TASK TO CARRY OUT: Your answer should be an exact copy of every record.

Pixel coordinate grounding data:
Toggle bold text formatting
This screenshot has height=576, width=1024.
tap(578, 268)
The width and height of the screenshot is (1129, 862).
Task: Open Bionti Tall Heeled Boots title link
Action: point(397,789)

EXPECTED ANSWER:
Toggle bold text formatting
This screenshot has height=576, width=1024.
tap(578, 268)
The width and height of the screenshot is (1129, 862).
Task: Open Bionti Tall Heeled Boots title link
Action: point(397,789)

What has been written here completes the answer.